Its software can run in hyperconverged infrastructure (HCI) servers or in a group of servers representing an eternal, shared, distributed memory pool; memory constituting the DRAM+ Optane DIMM combination. However, in both cases applications up the stack “see” a single pool of memory/storage.

Charles Fan, CEO, says MemVerge is essentially taking the VSAN abstraction layer lesson and applying it to 3D XPoint DIMMs.

The Tencent partnership, described here, involved 2,000 Spark compute nodes and MemVerge running as their external store. However MemVerge anticipates that HCI will be the usual deployment option.

It’s important to note that Optane DIMMs can be accessed in three ways:

  1. Volatile Memory Mode with up to 3TB/socket this year and 6TB/socket in 2020. (See note 1  below.) In this mode the Optane is twinned with DRAM and data in the two is not treated as persistent but volatile. (See note 2.)
  2. Block storage mode in which it is accessed, but not at byte-level, via storage IOs and has a lower latency that Optane SSDs.
  3. App Direct Mode in which it is byte-accessible using memory semantics by applications using the correct code. This is the fastest access persistent memory mode.

MemVerge’s DMO software uses App Direct Mode but the application software up the stack does not have to change.

Product delivery

The product can be delivered as software-only or inside an off-the-shelf, hyperconverged server appliance. The latter is based on 2-socket Cascade Lake AP server nodes with up to 512 GB DRAM and 6TB of Optane memory and 360TB of physical storage capacity, provided by 24 x QLC (or TLC) SSDS. There can be 128 such appliances in a cluster, linked with two Mellanox 100GbitE cards/node. The full cluster can have up to 768TB of Optane memory and 50PB of storage.

The nodes are interlinked with RoCE but they can also be connected via UDP or DPDK (a UDP alternative). Remote memory mode is not supported for the latter options.

DRAM can be used as memory or as an Optane cache. A client library provides HDFS-compatible access. The roadmap includes adding NFS and S3 access.

MemVerge appliance.

The hyperconverged application software can run in the MemVerge HCI appliance cluster and supports Docker containers and Kubernetes for app deployment. Fan envisages an App Store. and likens this to an iPhone for the data centre.

The software version can run in the public cloud.

Speed features

MemVerge says its MCI technology “offers 10X more memory size and 10X data I/O speed compared with current state-of-the-art compute and storage solutions in the market.”

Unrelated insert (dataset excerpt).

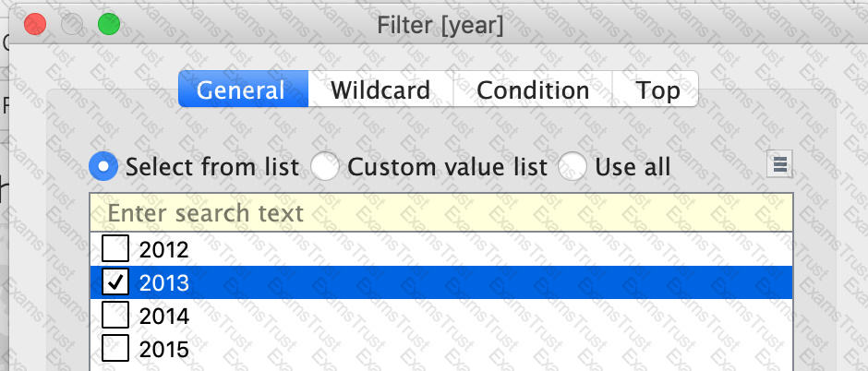Focus the Enter search text field
The image size is (868, 371).
pyautogui.click(x=441, y=213)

According to Fan, the 10X memory size idea is based on a typical server today having 512GB DRAM. The 10X data I/O speed claim comes from Optane DIMMs having 100 – 250ns latency while the fastest NVME drive (Optane SSD) has a 10 micro seconds latency.

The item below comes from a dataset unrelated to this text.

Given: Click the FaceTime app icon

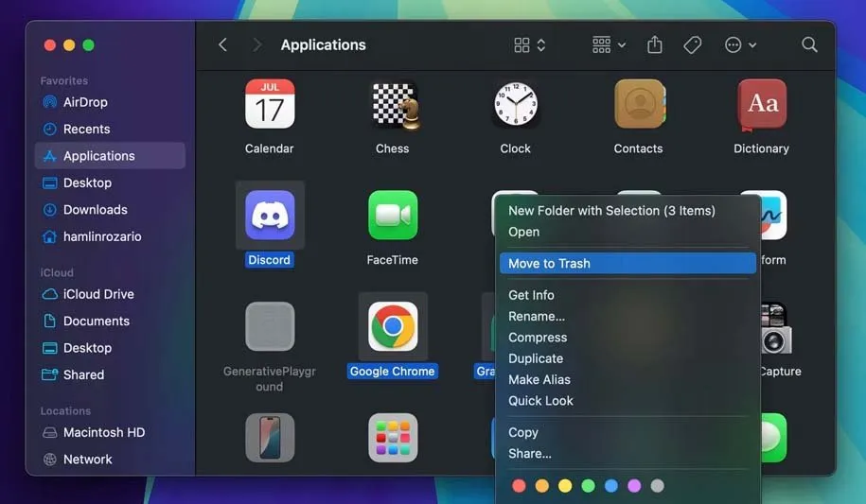Looking at the screenshot, I should point(393,216).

He says 3D XPoint’s theoretical endurance is in the range of 1 million to 100 million writes (ten to the 6 to ten to the 8), with Intel’s Optane being towards the lower end of that. It is dramatically better than NAND flash with its 100 to 10,000 write cycle range (ten to the 2 and ten to the 4) – this embraces SLC, MLC and TLC flash.

MemVerge background

MemVerge was founded in 2017 by VMware’s former head of storage, CEO Charles Fan, whose team developed VSAN, VMware’s HCI product; chairman Shuki Bruck,  the co-founder of XtremIO, and CTO Yue Li. There are some 25 employees.

Fan and Bruck were also involved in founding file virtualization business Rainfinity, later bought by EMC.

The company has announced a $24.5 million Series A funding round from Gaorong Capital, Jerusalem Venture Partners, LDV Partners, Lightspeed Venture Partners and Northern Light Venture Capital.

The MemVerge Beta program is available in June 2019. Visit www.memverge.com to sign up.

Note 1. The jump from 3TB/socket this year to 6TB/socket next year implies either that Optane DIMM density will double or that more DIMMs will be added to a socket.

Note 2. See Jim Handy’s great article explaining this.